* Task statement:
In the brownie recipe, rewrite the paragraph beginning "I was planning on calling these" as a short bulleted list that keeps its main facts.

* Text shown:
Healthy sweet potato chocolate brownie recipe that’s easy, foolproof, full of fibre and loaded with nutrition. It’s moist and fudgy with a rich deep dark chocolate flavour but not too bitter with sweet almonds and sweet potato.
There’s more nutrition in a slice of these healthy chocolate brownies than many people have in a day!
This brownie recipe is suitable for vegan, plant-based, paleo, gluten-free and general healthy whole food diets. To make totally sugar free and keto chocolate brownies make with a chocolate that is sweetened with a keto sweetener such as xylitol.
My healthy chocolate brownie contains no flour or butter but instead, ground almonds and sweet potato are used to give a brownie with great texture. This also means it’s high in protein and low in saturated fat.
I was planning on calling these no-bake chocolate brownies but I really wanted to bake the sweet potato rather than steam as it’s way easier and more flavourful. With baking, just prick it, bake and then scoop out the insides. Baking makes the sweet potato cook in its own juices and is not too wet like boiling or steaming will.
- 2 medium Sweet Potatoes, about 11oz / 300g with skin on
- 1 cup / 120g Ground Almonds
- 4.4 oz / 125g Dark Chocolate
- Top and tail the sweet potatoes, prick and bake at 430F / 220C for 40 minutes.
- Once cool enough to handle scoop out the hot flesh and mix with the chocolate and almonds.
- Press sweet potato brownie mixture into a square dish about 8″ then chill for an hour to set.
- Cut into squares and enjoy the healthy chocolate brownie. Store in the fridge where it will last for 5 days.
- Don’t throw away the skin – the best thing with baking is you get a chefs treat of the nutrient-dense skins! You can bake the skins for a few minutes to make really crispy.

* Data excerpts:
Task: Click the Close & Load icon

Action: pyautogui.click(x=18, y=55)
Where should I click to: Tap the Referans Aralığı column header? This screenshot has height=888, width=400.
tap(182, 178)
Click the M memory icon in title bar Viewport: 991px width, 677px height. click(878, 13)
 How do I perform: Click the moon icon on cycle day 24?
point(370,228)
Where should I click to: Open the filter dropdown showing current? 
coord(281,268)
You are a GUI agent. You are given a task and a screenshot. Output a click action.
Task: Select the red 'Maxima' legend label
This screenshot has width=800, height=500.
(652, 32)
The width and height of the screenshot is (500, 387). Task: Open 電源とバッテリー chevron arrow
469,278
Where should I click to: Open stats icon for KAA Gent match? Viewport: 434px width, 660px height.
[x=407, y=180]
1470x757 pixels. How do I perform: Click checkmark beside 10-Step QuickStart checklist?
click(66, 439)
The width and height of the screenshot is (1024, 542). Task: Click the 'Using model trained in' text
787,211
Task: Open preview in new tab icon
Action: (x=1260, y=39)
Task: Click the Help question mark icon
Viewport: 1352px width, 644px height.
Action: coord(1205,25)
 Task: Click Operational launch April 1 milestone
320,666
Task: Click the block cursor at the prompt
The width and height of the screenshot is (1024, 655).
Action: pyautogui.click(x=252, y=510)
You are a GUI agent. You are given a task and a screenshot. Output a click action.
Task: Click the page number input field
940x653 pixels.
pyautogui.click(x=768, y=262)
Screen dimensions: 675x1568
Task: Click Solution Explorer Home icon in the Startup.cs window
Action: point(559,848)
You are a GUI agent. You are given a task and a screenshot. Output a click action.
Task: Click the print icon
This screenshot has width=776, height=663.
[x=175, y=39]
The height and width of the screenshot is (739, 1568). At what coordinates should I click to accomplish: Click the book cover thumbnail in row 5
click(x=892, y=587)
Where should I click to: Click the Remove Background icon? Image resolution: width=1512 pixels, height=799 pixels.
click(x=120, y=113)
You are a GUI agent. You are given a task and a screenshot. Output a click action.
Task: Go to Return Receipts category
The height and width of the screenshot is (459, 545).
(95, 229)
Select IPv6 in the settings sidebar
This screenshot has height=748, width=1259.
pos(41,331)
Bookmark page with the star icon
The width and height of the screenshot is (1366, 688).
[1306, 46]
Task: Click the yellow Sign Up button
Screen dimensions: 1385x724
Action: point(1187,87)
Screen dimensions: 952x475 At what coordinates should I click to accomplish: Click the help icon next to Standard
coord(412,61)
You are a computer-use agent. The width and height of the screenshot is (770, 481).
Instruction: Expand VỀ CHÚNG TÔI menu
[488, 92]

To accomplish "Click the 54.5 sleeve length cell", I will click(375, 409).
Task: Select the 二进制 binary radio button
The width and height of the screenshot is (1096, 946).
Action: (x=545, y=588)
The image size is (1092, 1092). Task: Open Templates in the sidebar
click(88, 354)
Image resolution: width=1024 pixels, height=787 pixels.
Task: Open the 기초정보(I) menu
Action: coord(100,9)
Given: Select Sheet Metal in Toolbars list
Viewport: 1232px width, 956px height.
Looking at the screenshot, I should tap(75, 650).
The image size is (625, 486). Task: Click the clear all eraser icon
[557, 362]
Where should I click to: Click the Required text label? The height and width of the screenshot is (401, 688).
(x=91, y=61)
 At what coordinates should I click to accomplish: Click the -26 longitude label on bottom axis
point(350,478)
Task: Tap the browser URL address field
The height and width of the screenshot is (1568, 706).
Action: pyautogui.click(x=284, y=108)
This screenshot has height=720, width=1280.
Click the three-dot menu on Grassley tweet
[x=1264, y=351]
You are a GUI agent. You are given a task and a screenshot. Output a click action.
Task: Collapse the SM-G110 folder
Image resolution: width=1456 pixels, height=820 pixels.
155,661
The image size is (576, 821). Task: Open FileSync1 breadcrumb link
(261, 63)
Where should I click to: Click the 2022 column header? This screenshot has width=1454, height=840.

* Task solution:
- The brownies were nearly called no-bake, but the sweet potato is baked instead of steamed.
- Baking is much easier and gives more flavor.
- To bake it, prick the sweet potato, bake it, then scoop out the insides.
- Baking cooks the sweet potato in its own juices, so it isn't as wet as boiled or steamed sweet potato.